IP Services

Embedded Packet Capture: Wireshark Inside Your Router

Embedded Packet Capture - a real on-router capture buffer on Cisco IOS XE
In: IP Services, Labs, CCIE

You are troubleshooting a problem that only the packets can explain - a malformed handshake, an unexpected retransmission, a mystery drop. The traditional answer is to SPAN a port to a laptop running Wireshark. But the traffic is on a router in another building, or inside a tunnel, or you simply do not have a capture machine handy. Embedded Packet Capture (EPC) puts Wireshark-grade capture inside the router itself - no SPAN, no external host, no cabling.

This article covers EPC on IOS XE, with a real on-router capture from a CML lab, and the syntax difference that will bite you. For the fundamentals, see the IP services pillar.

What EPC is

EPC captures packets traversing the router into an in-memory buffer, which you can then view on the CLI or export as a standard .pcap file to open in Wireshark. It captures at a defined point (an interface, a direction), filtered by an ACL so you grab only what you want, into a buffer you size. It is genuinely a packet analyser living in the router, and for anyone who has ever driven to a site just to plug in a capture laptop, it is a revelation.

The syntax trap: classic vs modern

Here is the thing that will waste your afternoon. IOS XE has two EPC syntaxes, and which one your platform accepts depends on the image. On a lot of virtual and older platforms - including the IOL-XE we used in the lab - the modern syntax is rejected:

R1(config)# monitor capture EPCAP interface Ethernet0/3 both
                            ^
% Invalid input detected at '^' marker.

The modern one-liner (monitor capture NAME interface X both, then match, start, stop) is what most current documentation shows. But where it is not supported, you fall back to the classic buffer-and-point model, which is more verbose but works:

! Classic EPC - four steps
monitor capture buffer EPCBUF size 256 max-size 1518 linear
monitor capture point ip cef EPCPOINT Ethernet0/3 both
monitor capture point associate EPCPOINT EPCBUF
monitor capture point start EPCPOINT

The classic model separates the buffer (where packets are stored - size, type) from the capture point (where and what is captured - the interface, direction, and switching path). You create both, associate them, and start the point. If your platform rejects monitor capture NAME interface, reach for this. Knowing both syntaxes is exactly the kind of platform-specific detail that separates a smooth troubleshoot from a frustrating one.

A real capture

With the capture point started, we generated traffic across the interface (a ping) and stopped the point:

R1# monitor capture point stop EPCPOINT

R1# show monitor capture buffer EPCBUF
09:19:13.115 UTC Jul 12 2026 : IPv4 LES CEF : Et0/3 None
09:19:13.118 UTC Jul 12 2026 : IPv4 LES CEF : Et0/3 None
09:19:13.119 UTC Jul 12 2026 : IPv4 LES CEF : Et0/3 None
09:19:13.123 UTC Jul 12 2026 : IPv4 LES CEF : Et0/3 None

Four real packets, timestamped, captured on the router itself.

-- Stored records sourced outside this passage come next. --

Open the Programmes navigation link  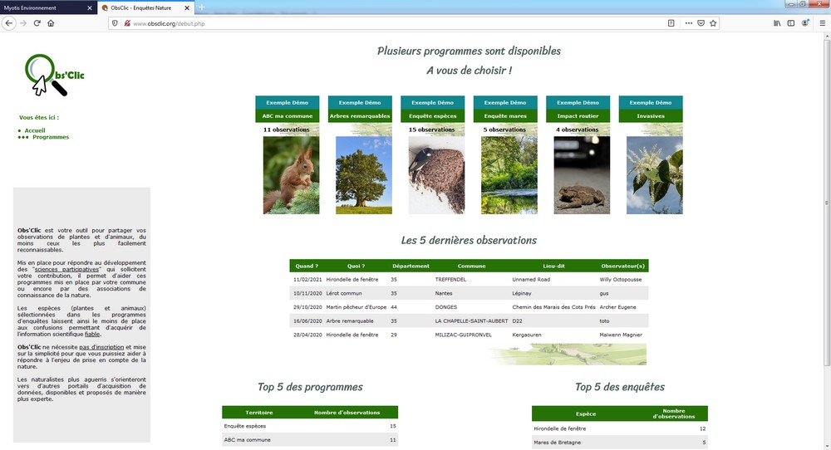tap(51, 137)
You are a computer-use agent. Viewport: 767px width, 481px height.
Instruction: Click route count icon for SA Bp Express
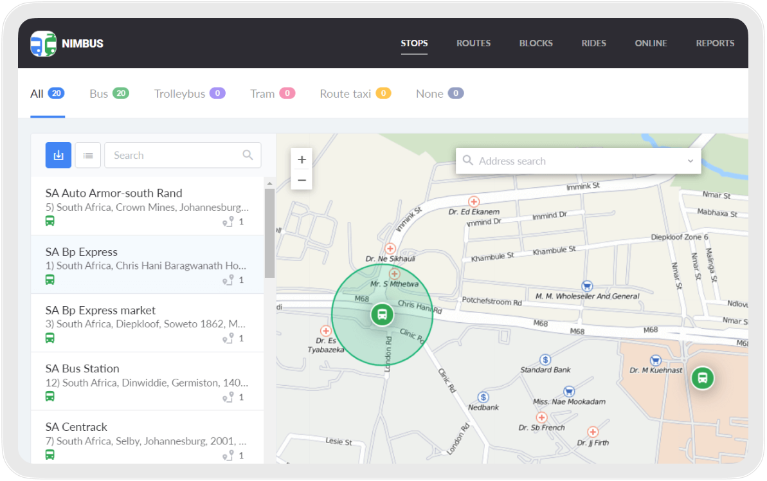[x=228, y=280]
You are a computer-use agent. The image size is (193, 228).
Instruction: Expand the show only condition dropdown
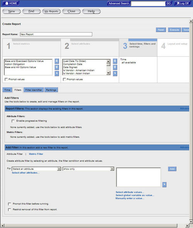[88, 169]
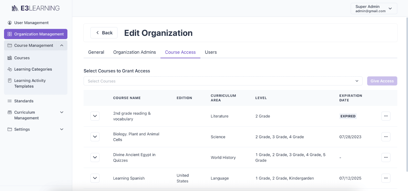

The parameters view confirms the buffer state:

R1# show monitor capture buffer EPCBUF parameters
Buffer Size : 262144 bytes, Max Element Size : 1518 bytes, Packets : 4
Associated Capture Points:
Name : EPCPOINT, Status : Inactive

Packets : 4 - the buffer holds what we captured. For a detailed per-packet decode, show monitor capture buffer EPCBUF detailed gives you the full protocol breakdown, and dump gives you the raw hex.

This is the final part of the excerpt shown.